ルールを守ることも、自由を確保することも行っていくのでバランスが良いスタイルになります。
厳しさと優しさ
しつけ(ルール)と自由
などのバランスを考えた子育てです。
親が期待することに対して必要なリソースや精神的サポートも行っていきますので成果が出やすくなります。(協力的な親)
問題が起きた時には自分で考える機会も作りながら、必要に応じて介入や一緒に考えていく手段をとります。
そのため全体的にコミュニケーションは一方的ではなく、双方向的に行われます。
この育て方は、
- 感情のコントロールの上達
- 自分の気持ちを伝えられるなど社交性が高まる
- 社会資源が利用できる
- 自信が持ちやすい
- 信頼関係を作りやすい
- 自立心が育まれやすい
などの良い成長がみられやすくなると言われています。
子供の意見も尊重しながら、話し合うことを大切にする中でもこどもの「なぜ?」と思うところの理由を説明していくことも大切になります。
親が自分に期待している理由はなぜか?
なぜ勉強するのか?
なぜ嫌なことをやらないといけないのか?
など、そのなぜ?の理由がわかると(納得できると)前に進みやすくなるお子さまも多いかもしれません。
服従型(権威主義的・支配的)子育てスタイル
この子育てスタイルは、権威的で支配的に子供に従わせるスタイルで、従ったら報酬、従わない場合は、罰を与える子育てです。
コントロール型と呼ばれることもあります。
ルールや規律を重視するため、軍隊や組織で良く用いられる方法であり、昔はこのような子育てが一般的であったと思います。(昭和はこのスタイルが強かったですね)
この子育てで育ち、その嫌悪感からこの育て方だけはしないようされている方もいますが、悪いことだけではありません。
ルールや規律を守れる力は身についていくからです。
そして優秀な成果や成績を残すことも少なくありません。
しかしその反面、自分の気持ちの表出が難しかったり、ソーシャルスキルの獲得が苦手であったり、いい子過ぎる「過剰適応」になることもあります。
自分で考える機会を作らない場合、自分で考える力が弱くなってしまいます。
怒りや不満をため込む傾向も強くなりがちな子育てスタイルになります。
精神的ダメージが多く、長くつづいた場合、その蓄積により不安感やうつへのリスク、攻撃性なども高くなることがあります。
不信感が続く場合は、権威的・支配的な人への抵抗感が強まることもあります。
しかしながら愛情も与えながら、自分で考える機会も与えながら、このスタイルを軸に子育てして成功しているケースも多くあります。(民主的子育てに取り込んで)
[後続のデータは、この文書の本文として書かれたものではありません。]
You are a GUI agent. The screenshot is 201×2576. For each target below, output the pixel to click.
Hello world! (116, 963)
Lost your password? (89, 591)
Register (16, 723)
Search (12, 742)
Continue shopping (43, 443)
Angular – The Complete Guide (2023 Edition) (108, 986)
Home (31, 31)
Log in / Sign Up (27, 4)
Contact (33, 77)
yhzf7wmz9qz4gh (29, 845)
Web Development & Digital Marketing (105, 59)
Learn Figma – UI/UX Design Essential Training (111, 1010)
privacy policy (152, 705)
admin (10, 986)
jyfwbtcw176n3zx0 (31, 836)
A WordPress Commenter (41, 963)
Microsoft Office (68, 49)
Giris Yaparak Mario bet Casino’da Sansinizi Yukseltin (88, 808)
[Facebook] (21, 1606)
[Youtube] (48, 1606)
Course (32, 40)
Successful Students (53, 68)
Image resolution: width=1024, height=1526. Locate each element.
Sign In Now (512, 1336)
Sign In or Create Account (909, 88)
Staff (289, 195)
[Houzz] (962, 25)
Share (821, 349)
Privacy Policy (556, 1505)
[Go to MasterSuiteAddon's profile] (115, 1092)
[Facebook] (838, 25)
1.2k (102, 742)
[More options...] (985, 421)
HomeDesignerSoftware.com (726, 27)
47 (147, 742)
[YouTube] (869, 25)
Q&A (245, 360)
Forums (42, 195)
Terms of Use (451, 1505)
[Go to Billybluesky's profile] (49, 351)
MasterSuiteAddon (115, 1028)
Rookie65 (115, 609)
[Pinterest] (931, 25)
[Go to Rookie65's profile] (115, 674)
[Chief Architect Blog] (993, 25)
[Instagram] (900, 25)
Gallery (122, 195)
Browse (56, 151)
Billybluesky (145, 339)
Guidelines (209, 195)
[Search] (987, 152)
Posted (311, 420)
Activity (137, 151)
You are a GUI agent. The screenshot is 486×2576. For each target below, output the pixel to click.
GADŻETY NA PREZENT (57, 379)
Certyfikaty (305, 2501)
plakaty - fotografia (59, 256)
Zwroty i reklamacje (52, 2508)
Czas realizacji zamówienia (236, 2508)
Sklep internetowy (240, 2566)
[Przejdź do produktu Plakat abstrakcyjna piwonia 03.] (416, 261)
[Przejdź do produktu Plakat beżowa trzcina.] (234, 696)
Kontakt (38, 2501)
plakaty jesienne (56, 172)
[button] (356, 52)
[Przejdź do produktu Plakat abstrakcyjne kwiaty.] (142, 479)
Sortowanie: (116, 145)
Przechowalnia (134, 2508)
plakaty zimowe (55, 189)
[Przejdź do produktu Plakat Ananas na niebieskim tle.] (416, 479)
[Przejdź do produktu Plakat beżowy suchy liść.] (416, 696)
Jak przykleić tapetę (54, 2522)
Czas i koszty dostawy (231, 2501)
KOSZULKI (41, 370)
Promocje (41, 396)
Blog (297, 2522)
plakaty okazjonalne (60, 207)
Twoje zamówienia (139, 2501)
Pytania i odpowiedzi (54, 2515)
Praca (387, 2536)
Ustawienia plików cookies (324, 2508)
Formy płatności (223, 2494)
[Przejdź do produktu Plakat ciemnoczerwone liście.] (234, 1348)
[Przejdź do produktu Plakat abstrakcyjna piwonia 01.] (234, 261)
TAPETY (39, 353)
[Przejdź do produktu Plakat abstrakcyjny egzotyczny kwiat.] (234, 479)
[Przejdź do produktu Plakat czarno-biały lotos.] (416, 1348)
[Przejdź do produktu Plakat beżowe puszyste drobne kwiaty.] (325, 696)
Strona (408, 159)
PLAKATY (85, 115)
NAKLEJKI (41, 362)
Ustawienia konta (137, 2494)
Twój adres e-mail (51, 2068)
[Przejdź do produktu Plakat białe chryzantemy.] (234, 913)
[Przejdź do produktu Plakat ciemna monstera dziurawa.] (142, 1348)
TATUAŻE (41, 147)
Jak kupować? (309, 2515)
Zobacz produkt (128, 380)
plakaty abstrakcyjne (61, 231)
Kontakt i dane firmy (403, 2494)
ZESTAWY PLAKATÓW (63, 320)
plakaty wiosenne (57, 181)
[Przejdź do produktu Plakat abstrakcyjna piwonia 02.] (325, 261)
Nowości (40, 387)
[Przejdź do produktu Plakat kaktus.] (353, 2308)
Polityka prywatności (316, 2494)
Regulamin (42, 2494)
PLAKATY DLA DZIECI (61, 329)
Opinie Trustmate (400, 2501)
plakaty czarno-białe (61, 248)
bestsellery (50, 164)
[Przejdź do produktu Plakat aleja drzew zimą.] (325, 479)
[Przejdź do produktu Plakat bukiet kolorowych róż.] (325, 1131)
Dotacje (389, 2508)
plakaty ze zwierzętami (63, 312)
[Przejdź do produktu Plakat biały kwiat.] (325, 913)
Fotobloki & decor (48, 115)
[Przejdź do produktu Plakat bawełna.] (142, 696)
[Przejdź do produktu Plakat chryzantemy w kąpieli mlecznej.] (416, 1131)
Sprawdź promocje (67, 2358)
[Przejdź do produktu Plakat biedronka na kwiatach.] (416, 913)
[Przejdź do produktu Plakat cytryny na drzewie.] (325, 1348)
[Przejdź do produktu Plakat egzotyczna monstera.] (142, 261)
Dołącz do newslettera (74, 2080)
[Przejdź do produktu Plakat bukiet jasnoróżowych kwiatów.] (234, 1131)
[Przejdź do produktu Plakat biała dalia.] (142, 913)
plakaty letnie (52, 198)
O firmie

社会は規律やルール、モラルの上で成り立っているのでどうしてもこのスタイル子育ては必要でもあります。
それでもできるだけ自分の意思で守れるようにしていく。
できるだけコントロールを減らしていけるような長期的な視野も必要になるかもしれません。
※このスタイルがピタッと入って動きやすく、精神的ダメージも入りにくいタイプのお子さまもいるのでその特性面との相性もあることがあります。
寛容型の子育てスタイル
こころの時代と言われている、言われていた?現代に増えてきた子育てスタイルです。
- 子供の意思を尊重する
- 子供の気持ちに寄り添う
- 口出しはできなるだけ少なくする
- 嫌ならばやめればいい
- 好きなようにさせてあげる
「こどもはこどもらしく」という考えで、親と子というよりお友達のような関係になることが多いスタイルです。
のびのび育ってほしい
という希望を叶えてくれるものです。
おこさまにうまく適合するとのびのび育ってくれるのですが、気を付けないといけない場合もあります。
特に
子供を苦しめたくない(つらい思いをしてほしくない)
子供に嫌われたくない
という気持ちが強すぎる場合になります。
この子育てスタイルに偏りすぎると、
- 先回りして問題回避や解決することで自分で対応する力が育たない
- ぐずればやらなくてよいが習慣化して、ぐずりやすくなる
- 子供がいつの間にか親を支配してしまう
- ひきこもりや外に適応しにくくなる(親といるときが楽園のため)
- 我慢や適応が難しくなる
- 外や嫌なことのストレスを強く感じてしまう
- 社交性が育たない
- 学校や勉強、めんどくさいことに意味や意義を持ちにくい
などの影響が出ることがあります。
しかしながら多くの子育てでお子さまに寄り添う気持ちも大切になるのですべてはバランスになるかなと思います。
ルールの守り方や要求の応え方など、どのように教えていくかが重要になっていきます。
とても慎重にバランスを気を付けないといけない難しさを持つのがこのスタイルになります。
※この育て方が適合して、自分で判断できていく、とても良い状態になる方もいるので特性と併せて考えることも大切です。
無関心・放任の子育てスタイル
子供や子育てに興味がなく、無関心に子育てをするスタイルです。
この無関心によって、自分のことは自分ですることが身に付きうまくいくケースもあれば、関心を欲しがり不適切な行動に出てしまうケースもあります。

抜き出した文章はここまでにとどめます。